For several weeks, Memet would take a short detour after school to walk up to her flat. The door and windows had been boarded over with pale chipboard. Memet would stare at the cheap wood for a few minutes and then go home for tea. Then one day, there was a proper front door again. Memet knocked but no-one answered. When he got home, he asked his grandmother, ‘What happened to the baby?’
‘What baby?’ she asked, lighting the oven.
‘Elif’s baby.’
She put in a baking tray. ‘It died,’ she said.
‘Was it my brother?’ Memet asked.
His grandmother stood up. ‘What makes you say that?’
‘I don’t know. I just thought it would be nice to have a brother. Or a sister.’

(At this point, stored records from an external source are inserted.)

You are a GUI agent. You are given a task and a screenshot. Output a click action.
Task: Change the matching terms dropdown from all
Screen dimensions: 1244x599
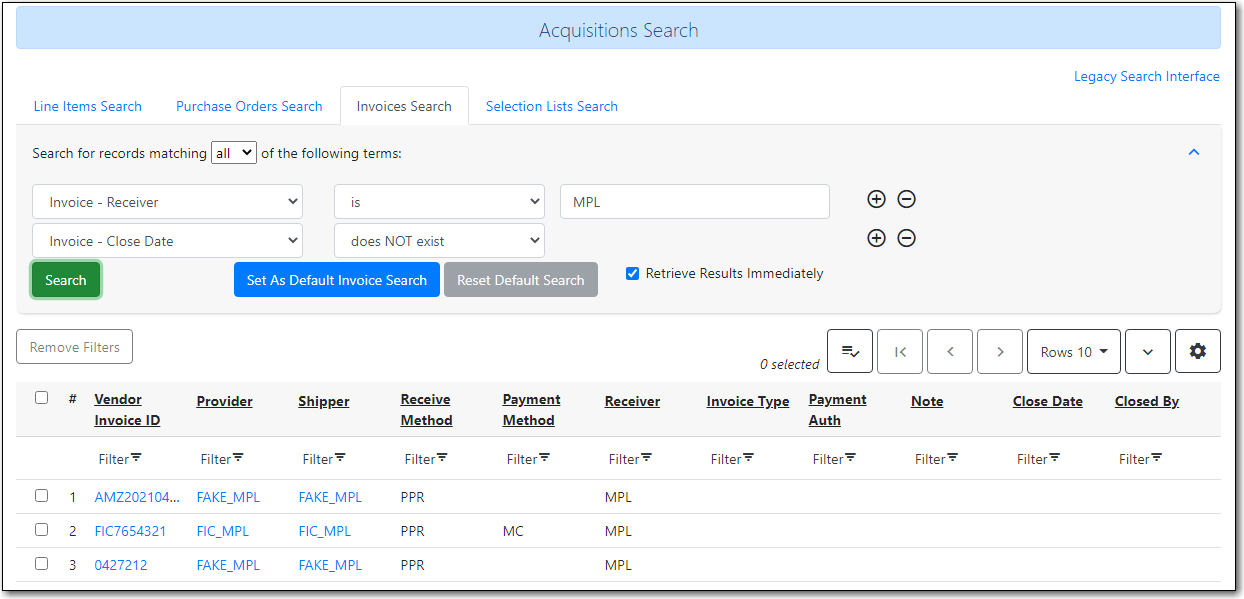tap(233, 152)
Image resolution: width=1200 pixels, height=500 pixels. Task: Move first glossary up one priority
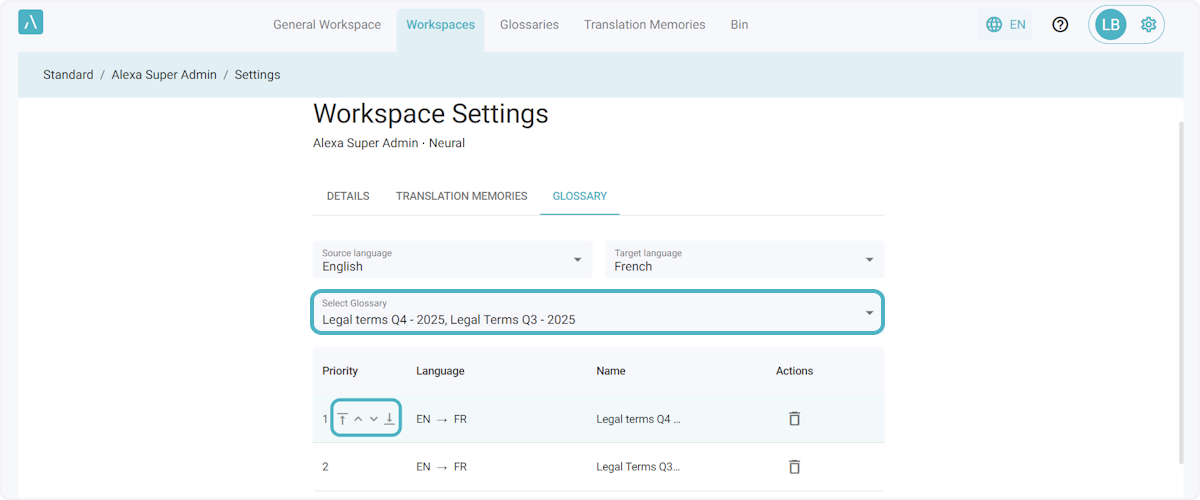(358, 419)
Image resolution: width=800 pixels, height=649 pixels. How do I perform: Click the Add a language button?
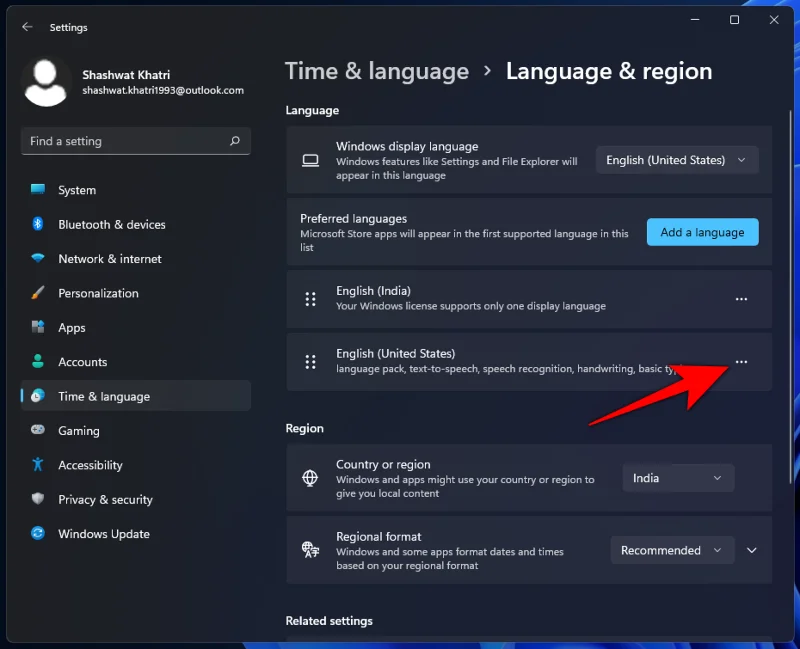pyautogui.click(x=702, y=232)
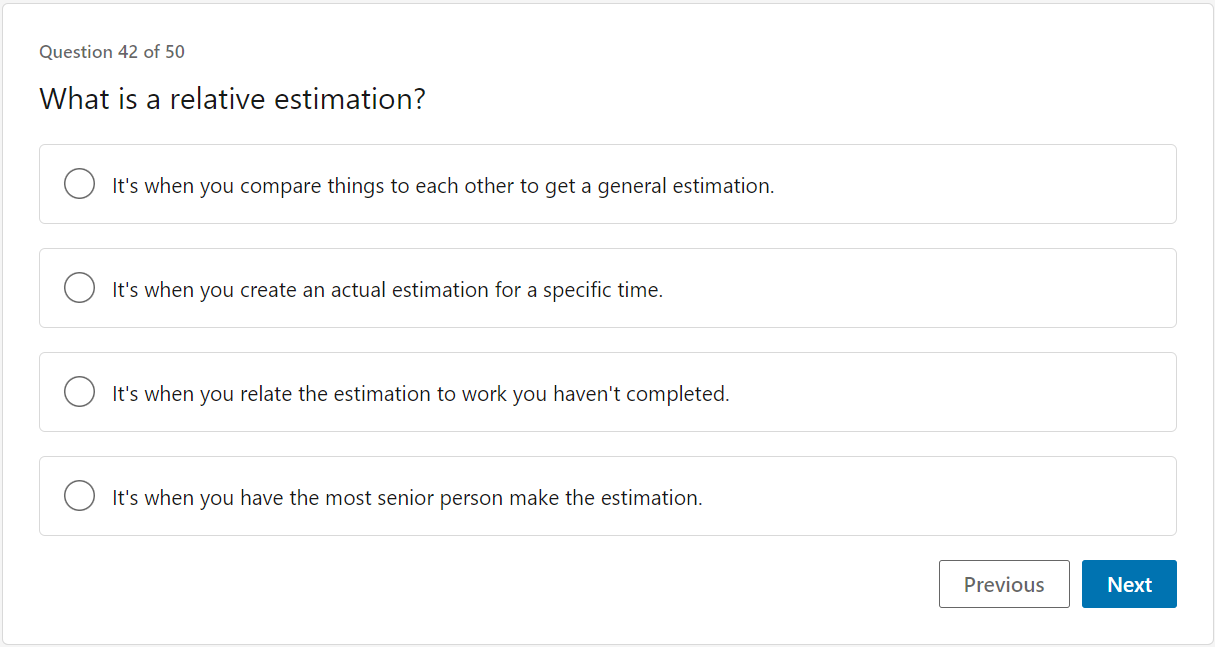
Task: Choose the first answer option row
Action: point(607,184)
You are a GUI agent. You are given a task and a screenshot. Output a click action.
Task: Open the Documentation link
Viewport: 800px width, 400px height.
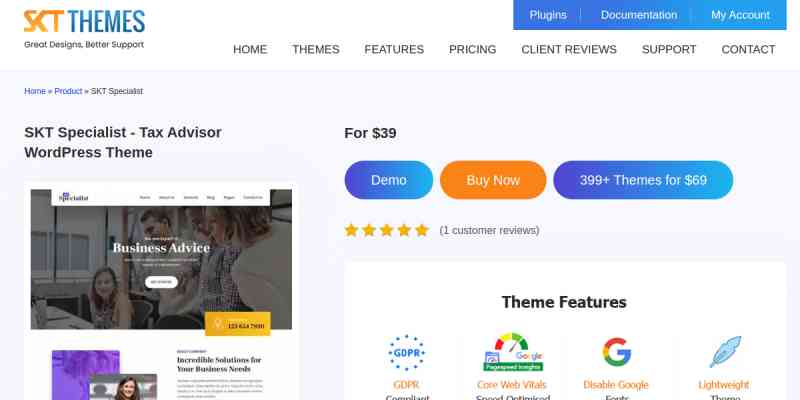pyautogui.click(x=639, y=15)
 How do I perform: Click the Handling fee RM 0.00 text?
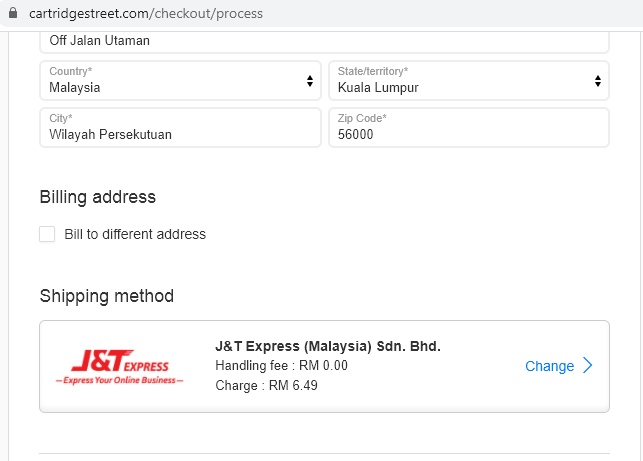coord(281,365)
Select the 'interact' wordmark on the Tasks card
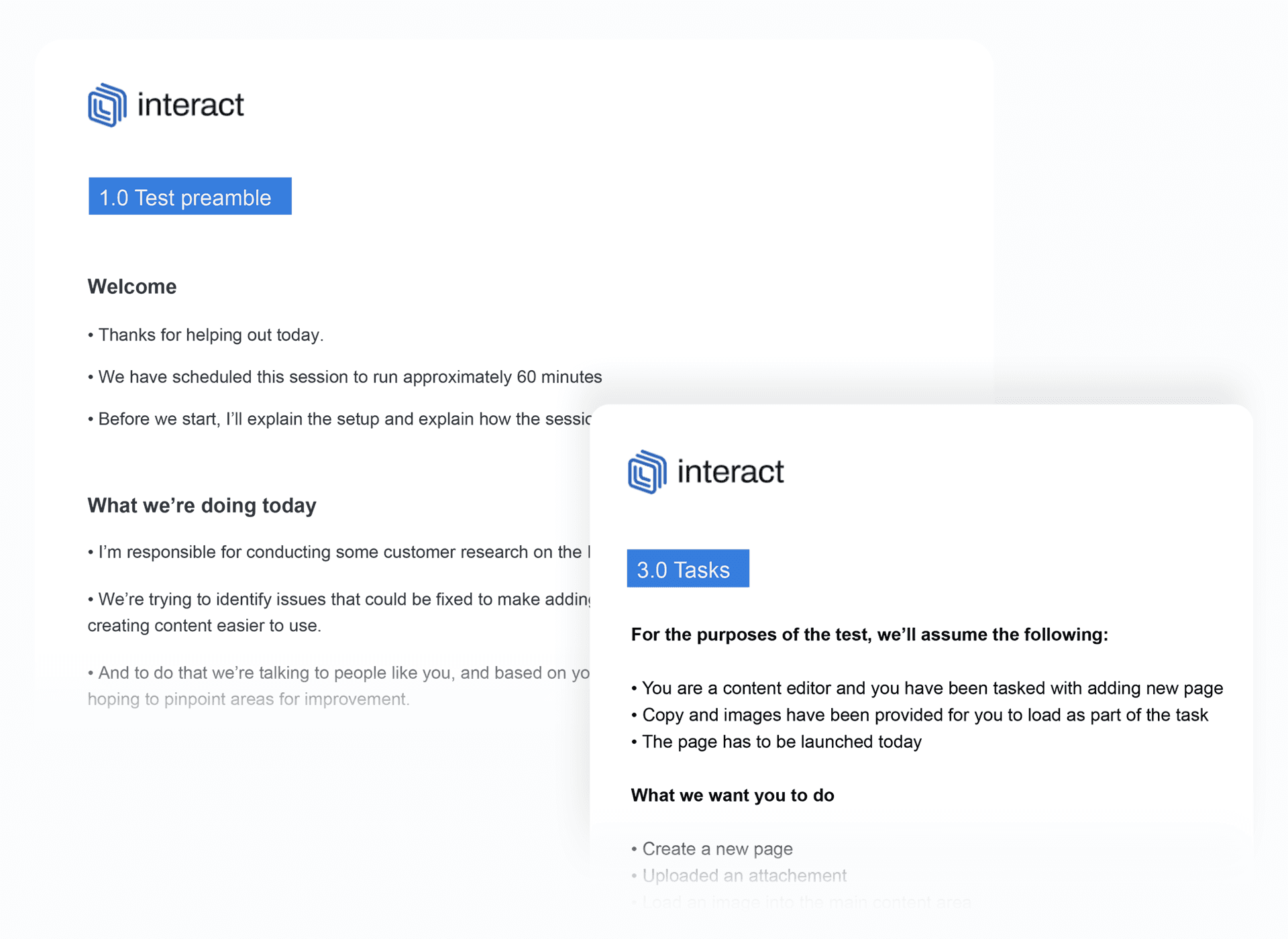 pos(731,472)
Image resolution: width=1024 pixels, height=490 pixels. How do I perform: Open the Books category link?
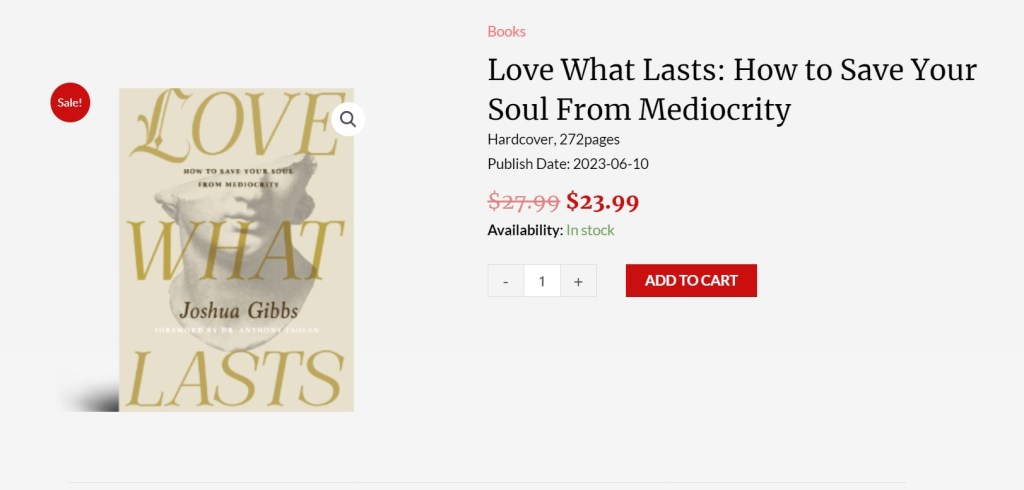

Memet’s grandmother eyed him carefully. ‘This will be a while cooking. Why don’t you go out and play? You shouldn’t be with grown-ups all the time.’
Memet went slowly down the stairs and out into the courtyard. A girl from his school was skipping rope by herself.
‘Hello,’ she said.
‘Hello,’ Memet said. ‘I’ve got a brother.’
‘No, you haven’t,’ she said.
‘I have too.’
She stopped skipping. ‘Then how come I’ve never seen him?’
‘He doesn’t live here. He lives on a farm.’
‘Is he a farmer?’
‘No, he’s a cockerel.’
‘You can’t have a cockerel for a brother,’ she said.
‘Well I have. And Elif’s father was a cockerel too.’
The girl nodded thoughtfully. She’d heard funny things about Elif.
‘I think I heard your brother this morning,’ she said. ‘When I woke up I could hear him crowing.’
‘Yes,’ Memet said, ‘that was him.’
And then they went to look for bloodstains in the stairwell three blocks down, where a man was supposed to have been stabbed the night before.